**Problem details**
Nothing but the lines from the one with "Jonathan (500, 2168)" through the end of the listing below should appear in your reply, each copied exactly.

++++++++

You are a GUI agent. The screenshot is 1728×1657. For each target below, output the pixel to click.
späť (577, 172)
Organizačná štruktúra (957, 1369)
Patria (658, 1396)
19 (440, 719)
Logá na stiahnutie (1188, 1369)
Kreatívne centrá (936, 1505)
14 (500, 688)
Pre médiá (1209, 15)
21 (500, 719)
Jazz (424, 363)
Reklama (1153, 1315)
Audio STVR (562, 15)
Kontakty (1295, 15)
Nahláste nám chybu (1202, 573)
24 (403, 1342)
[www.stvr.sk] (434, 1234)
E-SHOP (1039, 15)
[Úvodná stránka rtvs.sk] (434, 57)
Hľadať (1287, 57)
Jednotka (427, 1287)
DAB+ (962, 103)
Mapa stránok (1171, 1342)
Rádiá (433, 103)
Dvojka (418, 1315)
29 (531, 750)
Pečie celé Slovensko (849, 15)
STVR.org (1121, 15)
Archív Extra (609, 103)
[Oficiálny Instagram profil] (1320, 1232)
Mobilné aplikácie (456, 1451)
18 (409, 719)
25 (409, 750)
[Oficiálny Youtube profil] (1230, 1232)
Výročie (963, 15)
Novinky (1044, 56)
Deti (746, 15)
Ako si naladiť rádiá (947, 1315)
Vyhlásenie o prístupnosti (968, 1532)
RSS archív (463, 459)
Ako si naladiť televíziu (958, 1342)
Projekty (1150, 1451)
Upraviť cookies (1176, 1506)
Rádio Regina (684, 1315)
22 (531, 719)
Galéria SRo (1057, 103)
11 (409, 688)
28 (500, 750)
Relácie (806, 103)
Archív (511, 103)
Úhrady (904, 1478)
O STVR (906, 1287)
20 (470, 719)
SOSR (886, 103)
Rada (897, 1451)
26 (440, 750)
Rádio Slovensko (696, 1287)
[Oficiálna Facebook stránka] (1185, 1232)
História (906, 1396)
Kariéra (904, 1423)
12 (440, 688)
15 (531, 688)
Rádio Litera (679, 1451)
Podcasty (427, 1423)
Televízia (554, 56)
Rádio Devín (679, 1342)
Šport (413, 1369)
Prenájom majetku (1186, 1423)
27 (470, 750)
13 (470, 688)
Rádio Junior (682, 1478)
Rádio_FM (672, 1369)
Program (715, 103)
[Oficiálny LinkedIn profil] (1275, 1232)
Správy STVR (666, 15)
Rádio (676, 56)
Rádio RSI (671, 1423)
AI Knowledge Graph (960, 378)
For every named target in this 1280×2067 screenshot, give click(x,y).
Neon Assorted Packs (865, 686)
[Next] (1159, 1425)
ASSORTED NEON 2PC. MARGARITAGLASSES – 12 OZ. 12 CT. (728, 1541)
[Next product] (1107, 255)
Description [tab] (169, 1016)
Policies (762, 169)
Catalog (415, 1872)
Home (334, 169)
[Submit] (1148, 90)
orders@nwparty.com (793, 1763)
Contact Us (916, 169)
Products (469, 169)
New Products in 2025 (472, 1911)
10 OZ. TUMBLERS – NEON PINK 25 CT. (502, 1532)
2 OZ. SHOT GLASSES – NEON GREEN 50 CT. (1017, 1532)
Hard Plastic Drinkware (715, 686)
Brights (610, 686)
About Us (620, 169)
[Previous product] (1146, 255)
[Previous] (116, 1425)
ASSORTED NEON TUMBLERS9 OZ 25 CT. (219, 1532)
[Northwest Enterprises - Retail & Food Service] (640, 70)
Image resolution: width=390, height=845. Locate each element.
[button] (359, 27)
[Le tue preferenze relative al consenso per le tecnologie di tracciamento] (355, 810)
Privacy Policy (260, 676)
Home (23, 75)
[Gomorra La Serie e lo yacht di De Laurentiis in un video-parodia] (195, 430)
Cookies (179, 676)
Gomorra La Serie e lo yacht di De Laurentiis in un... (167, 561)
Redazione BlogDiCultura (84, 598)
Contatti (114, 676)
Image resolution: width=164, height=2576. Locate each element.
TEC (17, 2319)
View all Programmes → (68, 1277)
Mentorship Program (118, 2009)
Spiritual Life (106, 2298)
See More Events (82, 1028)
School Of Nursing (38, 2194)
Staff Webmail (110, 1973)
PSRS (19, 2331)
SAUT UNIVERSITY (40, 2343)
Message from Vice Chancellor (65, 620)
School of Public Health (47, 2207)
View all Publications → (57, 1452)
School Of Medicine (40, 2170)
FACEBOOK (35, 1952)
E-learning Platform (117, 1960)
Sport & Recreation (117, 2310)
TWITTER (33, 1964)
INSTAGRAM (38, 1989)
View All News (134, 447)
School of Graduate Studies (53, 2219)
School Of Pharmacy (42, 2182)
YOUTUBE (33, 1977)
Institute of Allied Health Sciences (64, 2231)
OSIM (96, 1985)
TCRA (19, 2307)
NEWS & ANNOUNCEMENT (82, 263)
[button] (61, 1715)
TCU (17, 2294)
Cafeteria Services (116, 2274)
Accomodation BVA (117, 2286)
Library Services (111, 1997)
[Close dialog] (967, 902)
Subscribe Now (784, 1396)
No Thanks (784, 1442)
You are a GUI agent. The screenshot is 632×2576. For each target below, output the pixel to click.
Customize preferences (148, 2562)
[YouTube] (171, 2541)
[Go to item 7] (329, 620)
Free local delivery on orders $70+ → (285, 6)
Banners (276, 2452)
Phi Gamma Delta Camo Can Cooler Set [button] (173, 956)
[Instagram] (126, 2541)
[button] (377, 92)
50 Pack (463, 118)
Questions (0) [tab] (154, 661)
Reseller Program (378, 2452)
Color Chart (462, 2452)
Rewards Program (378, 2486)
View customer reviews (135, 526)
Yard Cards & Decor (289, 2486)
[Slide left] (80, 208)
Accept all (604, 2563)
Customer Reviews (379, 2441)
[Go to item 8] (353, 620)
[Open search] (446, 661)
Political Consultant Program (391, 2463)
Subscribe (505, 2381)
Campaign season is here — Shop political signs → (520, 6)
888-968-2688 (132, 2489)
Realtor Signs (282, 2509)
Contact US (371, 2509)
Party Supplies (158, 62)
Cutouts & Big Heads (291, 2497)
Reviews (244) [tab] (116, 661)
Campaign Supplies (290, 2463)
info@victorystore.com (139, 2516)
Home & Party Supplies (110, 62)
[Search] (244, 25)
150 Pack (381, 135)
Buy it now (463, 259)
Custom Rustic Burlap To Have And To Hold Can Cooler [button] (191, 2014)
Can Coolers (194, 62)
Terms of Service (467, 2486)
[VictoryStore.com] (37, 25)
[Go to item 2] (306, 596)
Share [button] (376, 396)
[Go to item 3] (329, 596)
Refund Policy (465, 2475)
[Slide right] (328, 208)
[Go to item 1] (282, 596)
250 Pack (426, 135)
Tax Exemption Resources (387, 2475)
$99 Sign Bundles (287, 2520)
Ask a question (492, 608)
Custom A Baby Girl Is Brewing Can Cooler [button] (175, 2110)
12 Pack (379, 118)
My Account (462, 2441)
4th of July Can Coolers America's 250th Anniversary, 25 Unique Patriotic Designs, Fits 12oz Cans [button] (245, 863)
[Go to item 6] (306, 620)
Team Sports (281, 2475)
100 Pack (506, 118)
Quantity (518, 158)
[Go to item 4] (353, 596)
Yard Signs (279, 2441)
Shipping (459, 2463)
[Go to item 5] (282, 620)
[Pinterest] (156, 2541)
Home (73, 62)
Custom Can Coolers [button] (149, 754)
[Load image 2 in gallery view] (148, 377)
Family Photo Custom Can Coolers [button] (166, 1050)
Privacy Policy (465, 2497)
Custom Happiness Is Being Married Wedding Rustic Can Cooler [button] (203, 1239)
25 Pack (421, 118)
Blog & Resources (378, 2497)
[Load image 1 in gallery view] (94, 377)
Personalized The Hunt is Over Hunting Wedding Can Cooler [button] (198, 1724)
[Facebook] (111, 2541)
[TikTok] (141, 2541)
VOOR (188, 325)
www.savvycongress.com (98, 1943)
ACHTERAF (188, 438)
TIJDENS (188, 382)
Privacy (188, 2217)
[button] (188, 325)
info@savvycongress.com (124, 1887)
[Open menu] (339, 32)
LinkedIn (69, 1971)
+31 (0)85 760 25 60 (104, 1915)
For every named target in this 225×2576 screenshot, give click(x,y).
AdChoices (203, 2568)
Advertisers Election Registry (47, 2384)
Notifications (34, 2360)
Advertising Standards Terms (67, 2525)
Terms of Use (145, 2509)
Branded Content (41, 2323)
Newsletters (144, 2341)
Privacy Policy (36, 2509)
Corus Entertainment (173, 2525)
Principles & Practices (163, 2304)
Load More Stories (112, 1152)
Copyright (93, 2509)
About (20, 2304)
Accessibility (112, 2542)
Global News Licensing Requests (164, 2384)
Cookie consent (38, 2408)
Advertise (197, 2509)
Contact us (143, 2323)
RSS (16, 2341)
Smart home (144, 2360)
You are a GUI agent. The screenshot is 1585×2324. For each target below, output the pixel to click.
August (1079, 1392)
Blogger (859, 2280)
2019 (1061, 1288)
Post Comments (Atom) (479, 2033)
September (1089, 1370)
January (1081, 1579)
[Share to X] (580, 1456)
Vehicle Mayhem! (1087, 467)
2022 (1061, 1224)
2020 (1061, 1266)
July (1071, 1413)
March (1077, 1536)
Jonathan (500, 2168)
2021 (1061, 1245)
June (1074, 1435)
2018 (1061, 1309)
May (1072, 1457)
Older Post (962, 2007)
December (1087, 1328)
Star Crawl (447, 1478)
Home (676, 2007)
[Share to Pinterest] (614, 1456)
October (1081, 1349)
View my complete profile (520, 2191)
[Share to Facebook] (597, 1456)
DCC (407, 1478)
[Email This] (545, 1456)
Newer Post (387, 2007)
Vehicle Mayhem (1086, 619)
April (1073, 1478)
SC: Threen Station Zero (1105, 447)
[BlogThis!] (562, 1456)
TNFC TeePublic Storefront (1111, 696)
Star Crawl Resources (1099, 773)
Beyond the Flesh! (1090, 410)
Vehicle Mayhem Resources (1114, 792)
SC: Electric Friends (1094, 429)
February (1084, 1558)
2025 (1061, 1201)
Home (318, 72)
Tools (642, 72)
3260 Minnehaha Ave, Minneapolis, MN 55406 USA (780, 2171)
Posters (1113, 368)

++++++++

**Task output**
Jonathan (500, 2168)
2021 (1061, 1245)
June (1074, 1435)
2018 (1061, 1309)
May (1072, 1457)
Older Post (962, 2007)
December (1087, 1328)
Star Crawl (447, 1478)
Home (676, 2007)
[Share to Pinterest] (614, 1456)
October (1081, 1349)
View my complete profile (520, 2191)
[Share to Facebook] (597, 1456)
DCC (407, 1478)
[Email This] (545, 1456)
Newer Post (387, 2007)
Vehicle Mayhem (1086, 619)
April (1073, 1478)
SC: Threen Station Zero (1105, 447)
[BlogThis!] (562, 1456)
TNFC TeePublic Storefront (1111, 696)
Star Crawl Resources (1099, 773)
Beyond the Flesh! (1090, 410)
Vehicle Mayhem Resources (1114, 792)
SC: Electric Friends (1094, 429)
February (1084, 1558)
2025 (1061, 1201)
Home (318, 72)
Tools (642, 72)
3260 Minnehaha Ave, Minneapolis, MN 55406 USA (780, 2171)
Posters (1113, 368)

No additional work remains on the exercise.